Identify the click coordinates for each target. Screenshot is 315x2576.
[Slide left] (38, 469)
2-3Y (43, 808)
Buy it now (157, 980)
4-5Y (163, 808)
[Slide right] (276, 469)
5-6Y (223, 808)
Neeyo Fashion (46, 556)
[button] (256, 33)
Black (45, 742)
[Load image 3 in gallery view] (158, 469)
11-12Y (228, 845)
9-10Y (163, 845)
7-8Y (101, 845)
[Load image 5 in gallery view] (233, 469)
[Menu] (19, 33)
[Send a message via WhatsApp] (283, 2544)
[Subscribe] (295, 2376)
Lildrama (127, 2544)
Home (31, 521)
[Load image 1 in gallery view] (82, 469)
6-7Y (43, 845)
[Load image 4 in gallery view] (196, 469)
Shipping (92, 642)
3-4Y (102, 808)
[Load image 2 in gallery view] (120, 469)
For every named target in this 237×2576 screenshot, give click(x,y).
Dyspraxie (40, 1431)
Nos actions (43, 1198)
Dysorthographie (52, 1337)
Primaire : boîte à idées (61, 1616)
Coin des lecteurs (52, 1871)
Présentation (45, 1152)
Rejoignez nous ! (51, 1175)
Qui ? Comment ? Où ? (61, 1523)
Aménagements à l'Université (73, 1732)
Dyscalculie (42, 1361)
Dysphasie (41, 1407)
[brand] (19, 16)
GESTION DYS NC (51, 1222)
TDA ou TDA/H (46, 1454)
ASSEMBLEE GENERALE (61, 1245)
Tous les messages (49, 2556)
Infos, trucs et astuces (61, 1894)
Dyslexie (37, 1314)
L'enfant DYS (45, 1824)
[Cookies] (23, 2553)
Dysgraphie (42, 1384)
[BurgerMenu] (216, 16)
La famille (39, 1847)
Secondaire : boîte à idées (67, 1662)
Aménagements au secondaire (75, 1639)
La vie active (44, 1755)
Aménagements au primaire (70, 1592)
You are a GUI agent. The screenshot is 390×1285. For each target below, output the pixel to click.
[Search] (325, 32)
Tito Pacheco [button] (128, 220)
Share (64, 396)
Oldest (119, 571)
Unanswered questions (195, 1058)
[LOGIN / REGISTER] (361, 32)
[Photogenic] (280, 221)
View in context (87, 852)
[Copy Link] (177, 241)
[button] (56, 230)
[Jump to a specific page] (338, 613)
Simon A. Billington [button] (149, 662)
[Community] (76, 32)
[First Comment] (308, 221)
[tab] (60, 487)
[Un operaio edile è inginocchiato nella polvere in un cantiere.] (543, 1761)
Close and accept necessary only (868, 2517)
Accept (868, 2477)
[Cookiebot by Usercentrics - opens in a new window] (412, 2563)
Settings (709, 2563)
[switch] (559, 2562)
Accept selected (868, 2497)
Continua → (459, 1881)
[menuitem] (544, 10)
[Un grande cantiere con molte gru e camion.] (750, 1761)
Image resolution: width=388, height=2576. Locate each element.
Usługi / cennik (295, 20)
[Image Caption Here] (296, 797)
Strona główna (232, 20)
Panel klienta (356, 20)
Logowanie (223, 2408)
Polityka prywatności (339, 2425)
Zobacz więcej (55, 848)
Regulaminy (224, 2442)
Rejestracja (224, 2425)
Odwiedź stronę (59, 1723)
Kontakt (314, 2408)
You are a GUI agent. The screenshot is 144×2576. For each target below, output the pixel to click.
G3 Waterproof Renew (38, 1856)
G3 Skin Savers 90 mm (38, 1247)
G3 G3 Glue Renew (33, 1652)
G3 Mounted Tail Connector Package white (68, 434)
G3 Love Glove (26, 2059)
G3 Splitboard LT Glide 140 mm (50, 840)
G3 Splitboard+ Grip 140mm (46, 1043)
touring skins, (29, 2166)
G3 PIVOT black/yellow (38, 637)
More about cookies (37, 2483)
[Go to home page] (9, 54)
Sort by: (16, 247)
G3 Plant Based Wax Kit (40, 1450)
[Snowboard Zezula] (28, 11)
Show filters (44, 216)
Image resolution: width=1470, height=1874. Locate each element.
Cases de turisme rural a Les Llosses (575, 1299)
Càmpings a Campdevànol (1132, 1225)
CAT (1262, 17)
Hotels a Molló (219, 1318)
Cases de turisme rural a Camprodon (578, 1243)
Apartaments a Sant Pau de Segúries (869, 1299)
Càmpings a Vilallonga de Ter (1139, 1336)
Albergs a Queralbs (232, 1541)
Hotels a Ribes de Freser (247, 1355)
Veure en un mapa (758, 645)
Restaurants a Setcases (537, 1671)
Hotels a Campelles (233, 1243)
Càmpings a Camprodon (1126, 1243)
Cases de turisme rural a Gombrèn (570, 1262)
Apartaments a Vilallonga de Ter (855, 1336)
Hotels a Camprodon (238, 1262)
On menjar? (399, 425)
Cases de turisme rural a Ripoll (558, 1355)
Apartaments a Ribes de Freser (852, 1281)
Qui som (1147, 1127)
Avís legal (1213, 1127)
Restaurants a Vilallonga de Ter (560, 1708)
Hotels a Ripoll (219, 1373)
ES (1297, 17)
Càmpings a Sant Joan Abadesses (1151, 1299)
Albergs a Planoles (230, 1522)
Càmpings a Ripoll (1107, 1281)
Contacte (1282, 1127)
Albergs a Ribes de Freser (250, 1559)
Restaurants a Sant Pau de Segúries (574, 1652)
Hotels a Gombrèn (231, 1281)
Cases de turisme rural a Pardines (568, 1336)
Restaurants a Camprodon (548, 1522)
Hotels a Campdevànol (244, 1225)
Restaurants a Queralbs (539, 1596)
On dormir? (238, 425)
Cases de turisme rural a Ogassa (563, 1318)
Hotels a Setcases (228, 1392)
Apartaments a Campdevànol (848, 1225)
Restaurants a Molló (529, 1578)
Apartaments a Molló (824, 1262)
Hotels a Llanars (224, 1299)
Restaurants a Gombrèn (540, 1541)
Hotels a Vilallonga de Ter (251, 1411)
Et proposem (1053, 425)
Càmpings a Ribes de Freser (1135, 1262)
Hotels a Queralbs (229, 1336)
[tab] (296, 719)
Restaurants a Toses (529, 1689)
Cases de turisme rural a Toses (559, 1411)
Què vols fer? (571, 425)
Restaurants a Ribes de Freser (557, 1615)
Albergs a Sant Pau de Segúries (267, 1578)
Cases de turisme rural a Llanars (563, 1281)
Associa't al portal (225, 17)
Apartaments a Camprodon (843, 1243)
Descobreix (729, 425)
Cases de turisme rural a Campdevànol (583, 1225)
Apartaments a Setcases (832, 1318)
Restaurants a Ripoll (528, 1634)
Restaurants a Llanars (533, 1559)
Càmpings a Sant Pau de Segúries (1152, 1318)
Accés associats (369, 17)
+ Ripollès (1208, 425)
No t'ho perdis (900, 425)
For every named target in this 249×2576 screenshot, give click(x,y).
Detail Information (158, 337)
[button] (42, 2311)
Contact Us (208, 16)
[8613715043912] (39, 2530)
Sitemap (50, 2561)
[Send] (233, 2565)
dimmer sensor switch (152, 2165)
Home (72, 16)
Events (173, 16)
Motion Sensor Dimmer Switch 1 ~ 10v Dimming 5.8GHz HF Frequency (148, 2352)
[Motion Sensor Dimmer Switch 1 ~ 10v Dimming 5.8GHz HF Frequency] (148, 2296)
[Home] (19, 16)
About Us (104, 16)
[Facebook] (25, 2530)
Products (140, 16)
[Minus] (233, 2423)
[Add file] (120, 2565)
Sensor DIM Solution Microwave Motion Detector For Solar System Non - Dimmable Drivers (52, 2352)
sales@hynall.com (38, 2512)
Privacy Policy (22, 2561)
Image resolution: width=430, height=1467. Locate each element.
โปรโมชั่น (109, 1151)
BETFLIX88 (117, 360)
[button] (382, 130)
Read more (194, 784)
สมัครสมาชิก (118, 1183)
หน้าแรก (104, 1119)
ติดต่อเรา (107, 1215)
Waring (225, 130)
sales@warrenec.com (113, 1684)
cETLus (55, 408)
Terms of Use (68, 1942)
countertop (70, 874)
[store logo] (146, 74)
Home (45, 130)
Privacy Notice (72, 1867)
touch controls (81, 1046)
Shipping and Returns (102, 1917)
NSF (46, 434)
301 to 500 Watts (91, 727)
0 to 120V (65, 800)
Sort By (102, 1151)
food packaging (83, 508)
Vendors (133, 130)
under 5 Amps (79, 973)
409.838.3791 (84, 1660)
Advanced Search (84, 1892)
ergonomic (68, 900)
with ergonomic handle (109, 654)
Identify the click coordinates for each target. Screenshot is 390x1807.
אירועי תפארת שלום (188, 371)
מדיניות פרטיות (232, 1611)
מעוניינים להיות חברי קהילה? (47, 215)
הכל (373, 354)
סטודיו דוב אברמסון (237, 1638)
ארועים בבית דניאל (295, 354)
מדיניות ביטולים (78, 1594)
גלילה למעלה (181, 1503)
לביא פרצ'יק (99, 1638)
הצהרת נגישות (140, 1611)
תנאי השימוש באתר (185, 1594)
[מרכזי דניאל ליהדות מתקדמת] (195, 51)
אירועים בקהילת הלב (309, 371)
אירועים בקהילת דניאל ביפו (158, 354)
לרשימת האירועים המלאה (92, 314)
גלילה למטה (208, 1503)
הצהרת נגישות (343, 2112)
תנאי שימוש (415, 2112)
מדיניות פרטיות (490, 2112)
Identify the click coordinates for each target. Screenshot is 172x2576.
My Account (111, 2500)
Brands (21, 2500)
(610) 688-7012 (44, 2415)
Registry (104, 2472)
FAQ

◆ Task requirements:
Within the material above, the line with "View in context (87, 852)" opens the range and the line with "[Cookiebot by Usercentrics" closes it; reproduce that range word for word.

◆ Solution to the problem:
View in context (87, 852)
[Copy Link] (177, 241)
[button] (56, 230)
[Jump to a specific page] (338, 613)
Simon A. Billington [button] (149, 662)
[Community] (76, 32)
[First Comment] (308, 221)
[tab] (60, 487)
[Un operaio edile è inginocchiato nella polvere in un cantiere.] (543, 1761)
Close and accept necessary only (868, 2517)
Accept (868, 2477)
[Cookiebot by Usercentrics - opens in a new window] (412, 2563)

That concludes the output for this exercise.